The first time the word “saved” or yashah appears in the Hebrew Scriptures is in the story of Cain and Abel. Christians speak of “being saved,” but what does that really mean from a Hebraic perspective? The first clue in our passage about Cain and Abel is the time frame of the story. The phrase, mikketz yamim is used and means “at the end of days.”
Scripture further tells us that Abel brought himself, as well as his offering which was a firstborn animal of his flock. The passage also says, in Hebrew, that God “saved” or “rescued” Abel and his offering but He did not “save” Cain and his offering.
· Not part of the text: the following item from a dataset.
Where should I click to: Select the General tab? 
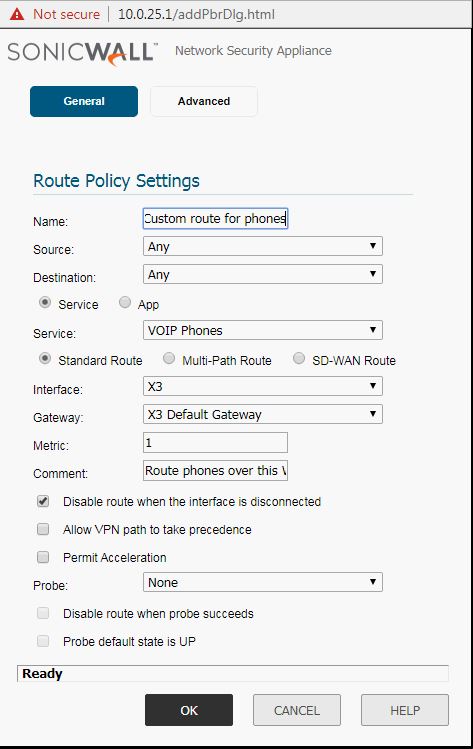pos(84,101)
The word for saved is yashah and here it is most often translated as "God turned to" or "God accepted," not "saved" Abel’s offering.
The two-letter root of the word for saved is shah and means “watch” or “shepherd.” The shepherd, then, watches over the flock on the lookout for danger so that when an enemy attacks, the shepherd destroys him. A variation of the word is the name of the Messiah, which is Yeshua.
Perhaps Abel is a picture of the Messiah, and Cain is a picture of the enemy. At the end of days, God will rescue Abel and his sheep, who are the people of God, and He will destroy the predator. So, though the enemy of men’s souls came to steal, kill and destroy the Messiah and his flock, God promises He will rescue and “save” them from that enemy at the end of days.